══ RECORDS FOR THIS EXERCISE

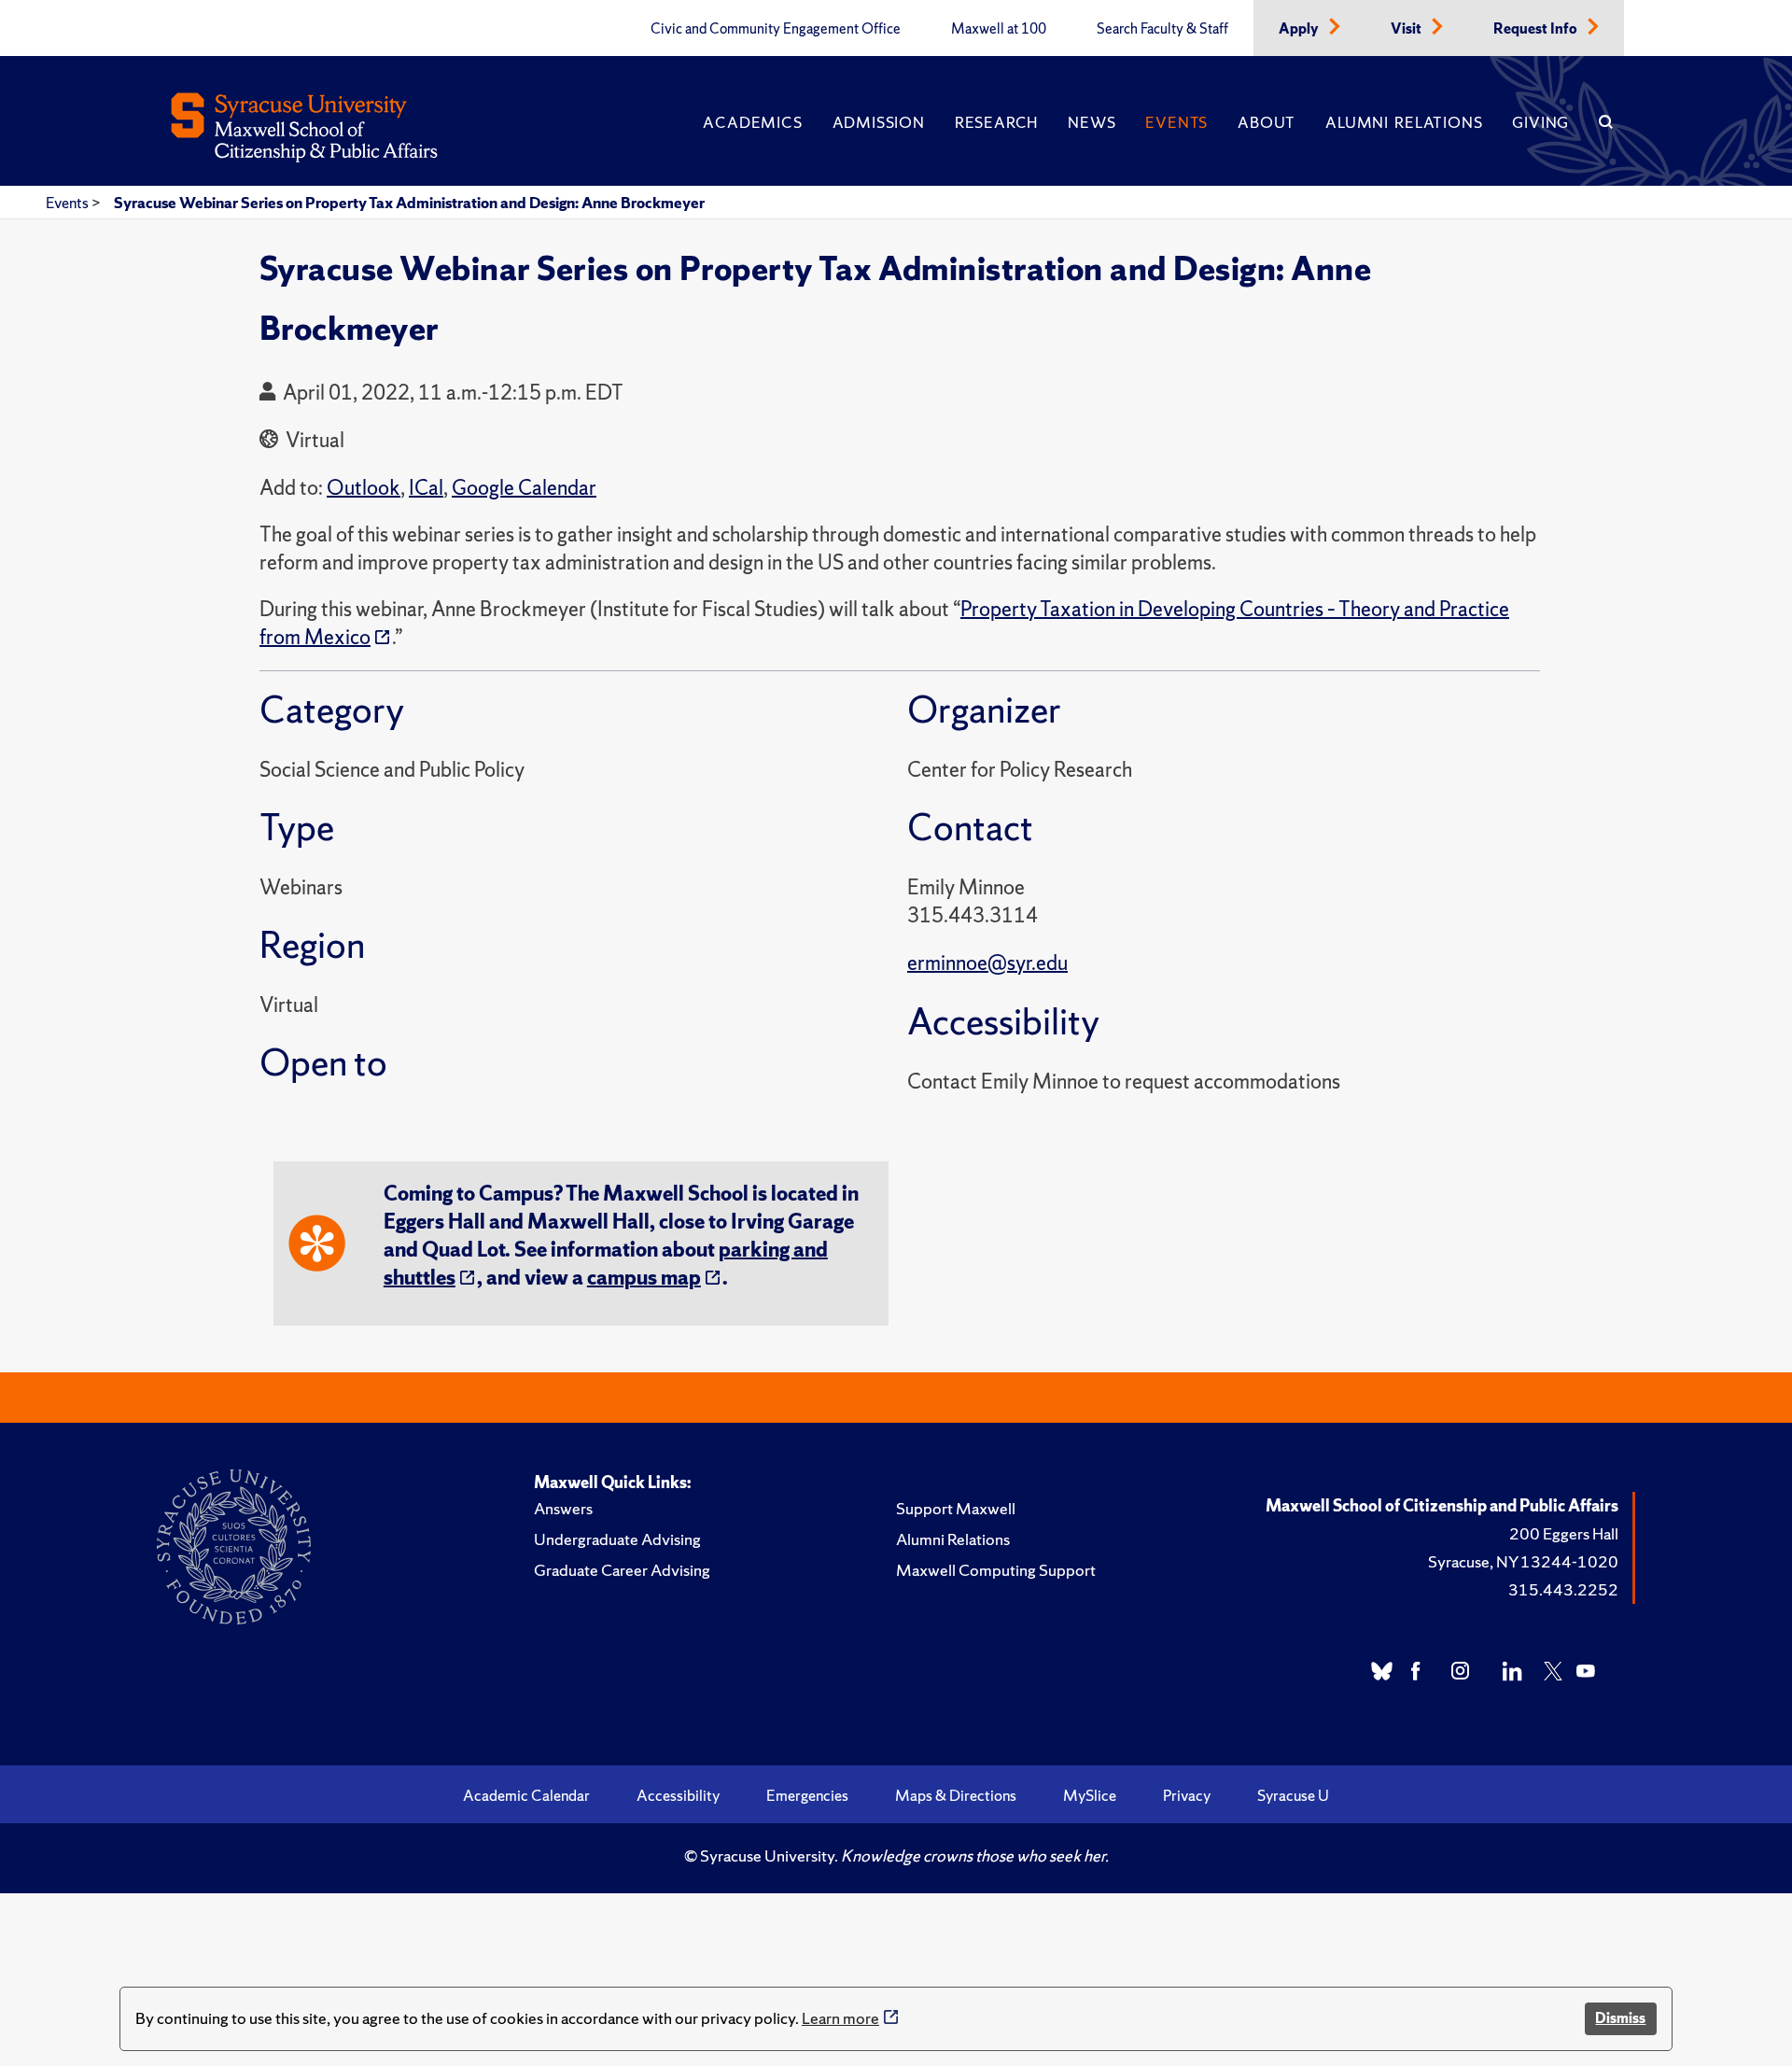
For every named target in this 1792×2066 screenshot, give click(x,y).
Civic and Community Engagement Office (776, 29)
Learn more (840, 2018)
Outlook (363, 487)
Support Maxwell (955, 1508)
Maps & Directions (955, 1795)
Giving (1540, 122)
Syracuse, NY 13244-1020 (1523, 1561)
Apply (1300, 29)
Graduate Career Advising (622, 1570)
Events (1176, 122)
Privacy (1187, 1795)
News (1091, 122)
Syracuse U (1293, 1795)
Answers (563, 1508)
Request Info (1536, 29)
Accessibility (678, 1795)
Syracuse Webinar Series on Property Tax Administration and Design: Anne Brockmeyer (409, 202)
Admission (879, 122)
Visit (1407, 29)
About (1266, 122)
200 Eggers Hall (1563, 1533)
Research (996, 122)
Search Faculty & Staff (1162, 29)
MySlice (1089, 1795)
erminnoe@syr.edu (987, 963)
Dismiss (1620, 2018)
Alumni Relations (1403, 122)
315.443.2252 (1563, 1589)
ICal (426, 487)
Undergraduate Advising (617, 1539)
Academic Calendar (526, 1795)
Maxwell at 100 (998, 29)
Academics (752, 122)
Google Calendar (524, 487)
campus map (644, 1277)
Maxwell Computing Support (996, 1570)
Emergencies (807, 1795)
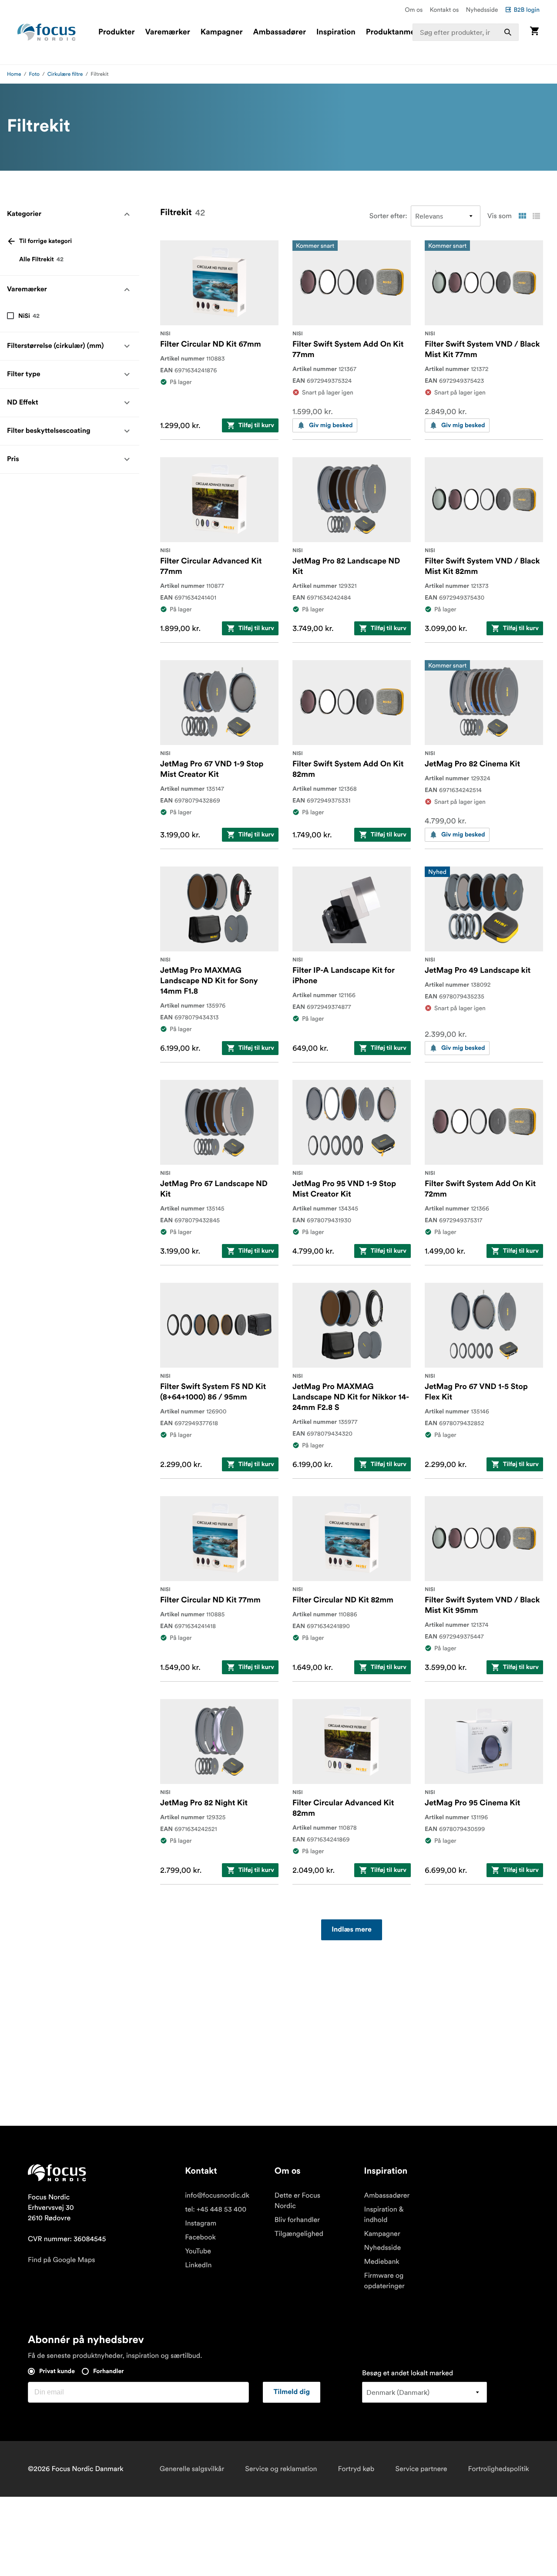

════

* [WORK ITEM]:
Please transcribe the listing above verbatim and exclude every picture.

* [ANSWER AREA]:
For every named target in this 1792×2066 screenshot, give click(x,y).
Civic and Community Engagement Office (776, 29)
Learn more (840, 2018)
Outlook (363, 487)
Support Maxwell (955, 1508)
Maps & Directions (955, 1795)
Giving (1540, 122)
Syracuse, NY 13244-1020 (1523, 1561)
Apply (1300, 29)
Graduate Career Advising (622, 1570)
Events (1176, 122)
Privacy (1187, 1795)
News (1091, 122)
Syracuse U (1293, 1795)
Answers (563, 1508)
Request Info (1536, 29)
Accessibility (678, 1795)
Syracuse Webinar Series on Property Tax Administration and Design: Anne Brockmeyer (409, 202)
Admission (879, 122)
Visit (1407, 29)
About (1266, 122)
200 Eggers Hall (1563, 1533)
Research (996, 122)
Search Faculty & Staff (1162, 29)
MySlice (1089, 1795)
erminnoe@syr.edu (987, 963)
Dismiss (1620, 2018)
Alumni Relations (1403, 122)
315.443.2252 (1563, 1589)
ICal (426, 487)
Undergraduate Advising (617, 1539)
Academic Calendar (526, 1795)
Maxwell at 100 (998, 29)
Academics (752, 122)
Google Calendar (524, 487)
campus map (644, 1277)
Maxwell Computing Support (996, 1570)
Emergencies (807, 1795)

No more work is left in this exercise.